Configure cameras at the resolution you want Frigate to see. If your camera streams at 30 fps and you set fps: 5 in Frigate, the decoder still has to decode all 30 frames and throw 25 away. Configure the sub-stream at 5 fps on the camera itself.
Model updates can change false-positive rates. When you upgrade the Frigate+ base model, your detection profile shifts. Test on a quiet day before relying on it for alerts.
Frigate vs Frigate+: When to Pay $50
Frigate is and will remain free. Frigate+ is the optional paid tier from the same maintainer at $50 per year, and the value proposition is narrow but real: you upload labeled clips from your own cameras, Frigate+ trains a custom YOLOv9 model on your specific hardware and lighting, and you get back a model file that you own and can use forever.
The free tier includes 12 custom training runs per year. Each extra training is $5. The 2026 base model uses YOLOv9s at 640x640 resolution and is noticeably better at the edge cases that hurt generic models: night-time package detection, partial occlusion, weird angles. If you have specific false positives or misses you cannot fix with config tuning, $50 buys you a model trained on the exact frames where Frigate gets confused. If your default model already works, skip it.
What You Can Build With This
Frigate is a building block. Here are four projects you can wire up in a weekend:
Driveway license plate gate.

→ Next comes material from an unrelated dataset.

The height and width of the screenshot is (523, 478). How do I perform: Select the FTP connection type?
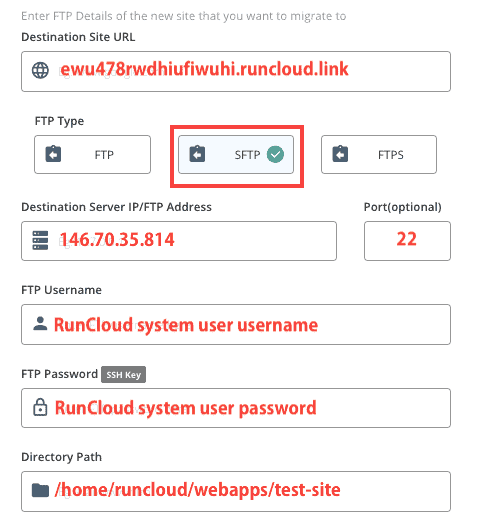click(x=92, y=154)
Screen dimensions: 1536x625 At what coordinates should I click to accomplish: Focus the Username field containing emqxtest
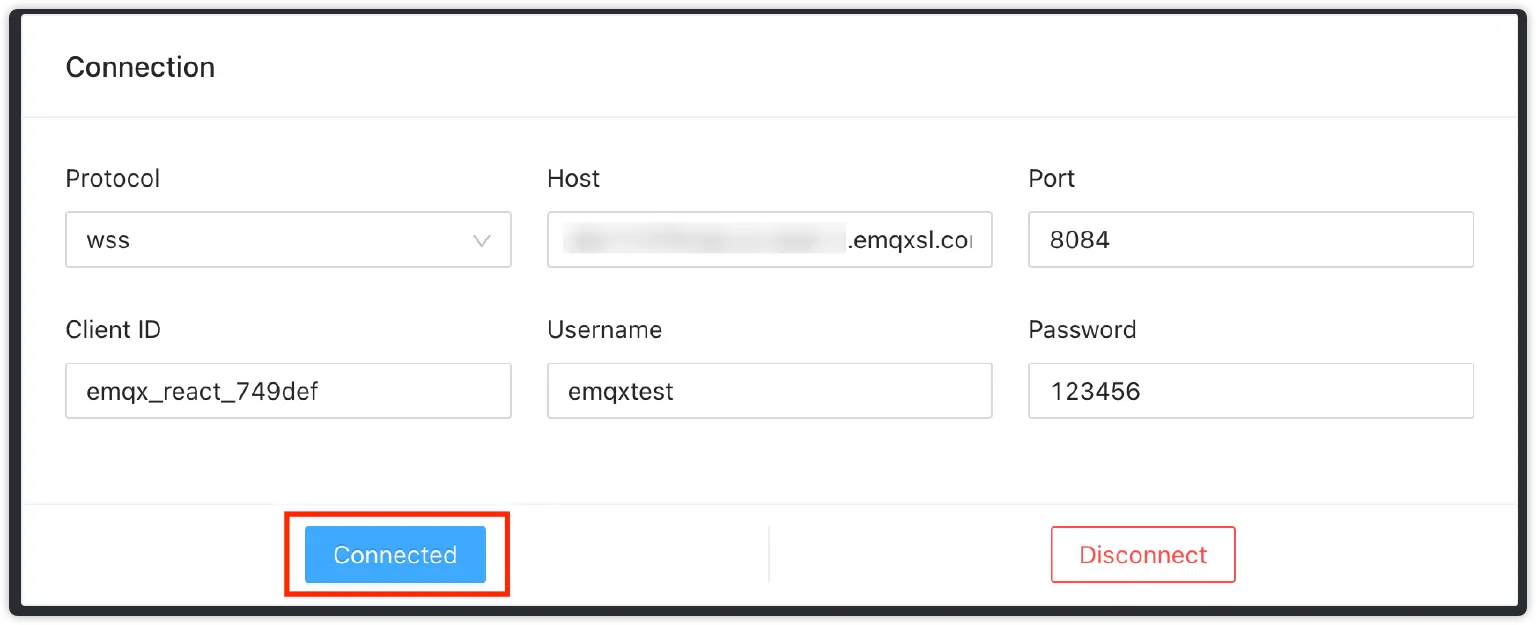coord(769,391)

Combine LPR with Home Assistant and a smart switch to auto-open the gate for your own car and log every other plate that pulls up. Extra credit: pipe unknown plates into a webhook for review.
Porch package detection. Train Frigate+ on your specific porch, add a "package" object class, and fire a notification only when something gets dropped, not every time the mail carrier walks past.

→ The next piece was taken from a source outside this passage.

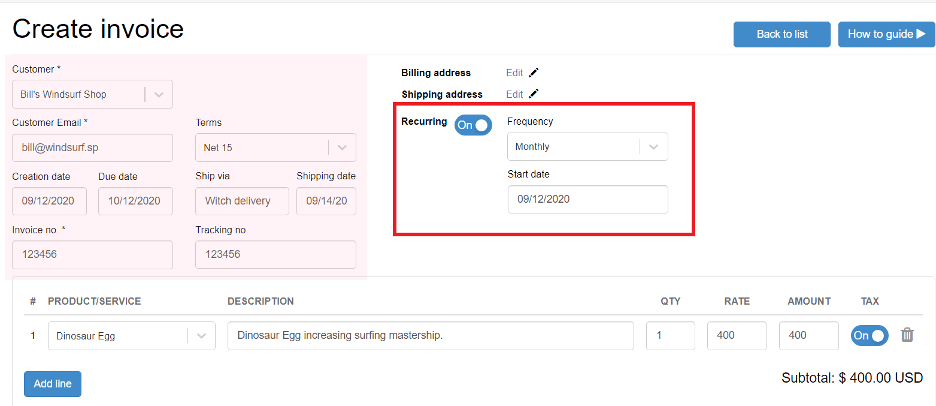
Task: Go back using the Back to list button
Action: (782, 34)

Garage face-rec auto-unlock. Face recognition on the entry camera triggers a relay through Home Assistant. Family members get hands-free entry. Strangers do not.
Wildlife backyard cam. The classification models in v0.17 do animal and bird species recognition out of the box. Point a camera at a feeder, build a private ebird-style log of every visitor, and never share a single frame with anyone.
Sources and Further Reading
You now have a private, local NVR running real AI on your own hardware, fed by cameras that nobody else gets to watch. Pick one camera, follow the install, and have it running before dinner. Once one camera works, scaling to four is a copy-paste job. The cloud cameras can sit in a drawer.